Passage:
★ ★ ★

15 Saturday Oct 2011

Posted by chaumierelesiris in Food, France, Normandy, Things to do

≈ 3 Comments

Tags

Food, France, Normandy, Recipes, Stinging Nettles

In La Haye-de-Routot, in Upper Normandy, is a collection of heritage museums exploring aspects of Norman and French culture: traditional bread making (which I have written about here), the history of clogs, the linen house, and La Chaumière aux orties, a celebration of all things nettle. That’s right: l’ortie piquante, the common and much hated stinging nettle.

I

I am a city girl, and nettles, like cow dung, are annoyances, to be got past quickly, ideally gotten rid of. I only remember one sort of nettle celebration in my childhood.  At the boys’ boarding school my brother attended in the South Downs in the late 1970s, there was a field of nettles, thigh-high. The small boys would run through the nettles, their bare, white legs sticking out under grey flannel shorts. It was a badge of honour, to show no pain.

In fact, the nettle has long been celebrated for its many good qualities: as a medicinal herb, a nutritious food, and as fibrous material used in canvas and rope. The nettle is rich in vitamins, iron and protein. It is known for its re-vitalizing qualities and is used both as a tea plant and as a vegetable.

★ ★ ★

Information shown:
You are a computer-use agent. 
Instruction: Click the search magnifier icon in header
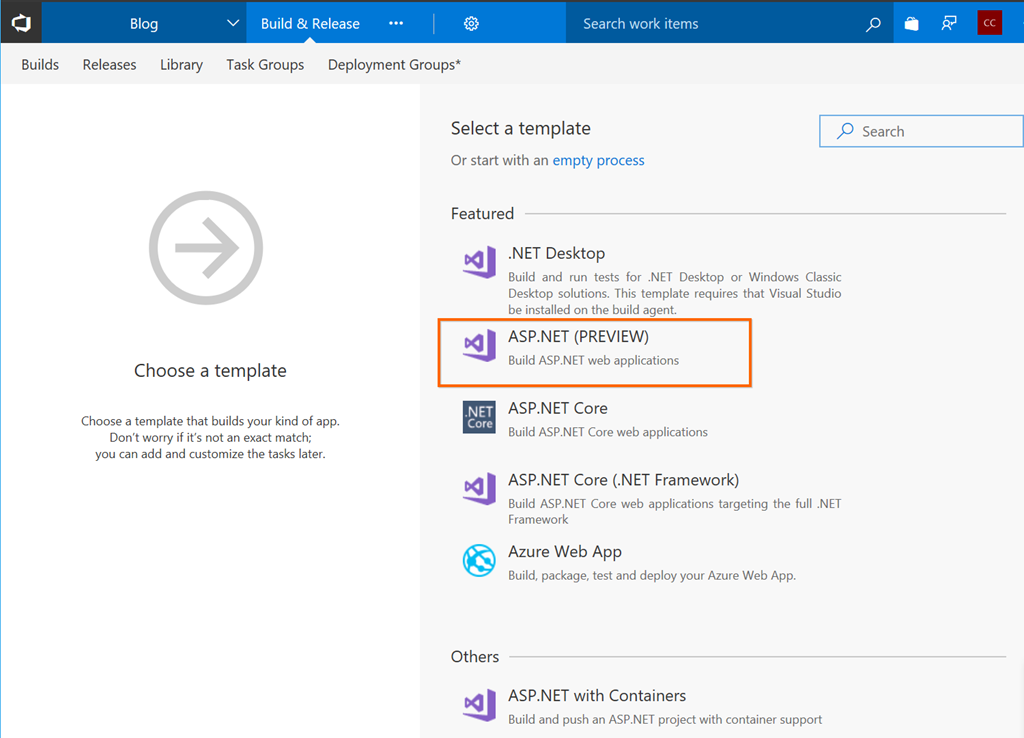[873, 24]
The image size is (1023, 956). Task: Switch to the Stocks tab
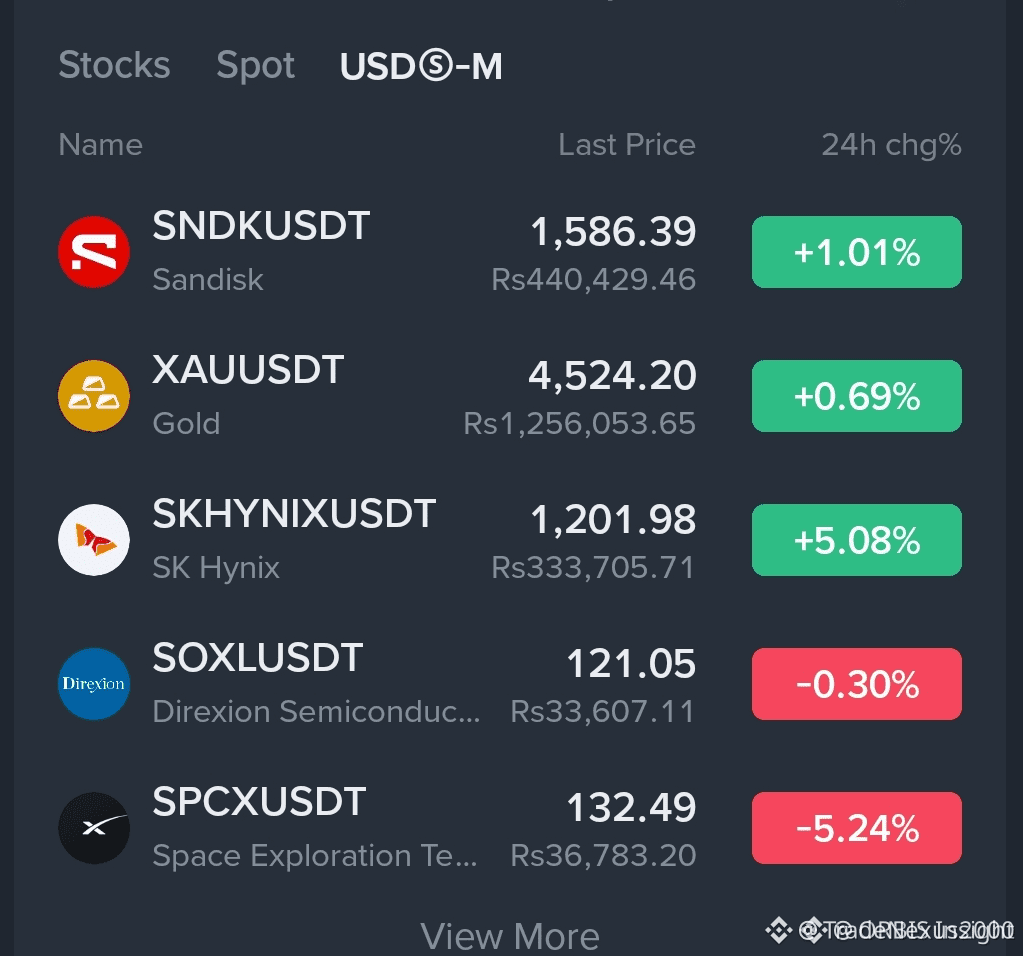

★ ★ ★

Activities:
**1)** In the passage on the nettle museum, what three things has the nettle long been celebrated as?
**2)** Summarize the passage on the nettle museum in two sentences.
**3)** Continue the passage about the nettle museum in La Haye-de-Routot from the point where it stops.

Exercise results:
**1)** A medicinal herb, a nutritious food, and a fibrous material used in canvas and rope.

**2)** La Haye-de-Routot in Upper Normandy has a collection of heritage museums, including La Chaumière aux orties, which celebrates the stinging nettle. Although the author, a city girl, saw nettles as annoyances, the plant has long been valued as a medicinal herb, as a food rich in vitamins, iron and protein, and as fiber for canvas and rope.

**3)**
On some Sundays at La Chaumière aux orties there are cooking demonstrations. We were lucky enough to visit on a damp August afternoon. Shivering in our thin summer clothes, we were delighted to find a huge open hearth, a pot bubbling away, and a delicious smelling spread of food on a table: beignets, crumbles, cups of warm soup, a pie.

A chef was giving a demonstration of open hearth cooking and handing out recipes. She invited us to taste. Of course we accepted. It was only as the food was going into our mouths – including the mouths of our young daughters – that I noticed the basket of nettles on the hearth, and the pictures of nettles on the wall. I asked my husband what an ortie was. Too late.

And just as well, because the recipes were delicious. The soup, the beignets, the crumble and the pie: all wonderful, and not a hint of sting. Even our daughters went back for more.

I took copies of the recipes with the best intentions. But I’m having a hard time reconciling the hated nettle with that delicious food. Maybe soon I’ll get over it, put on my gloves, and go nettle collecting. There’s a forest of nettles along the side of the path at the end of our garden, just waiting for me.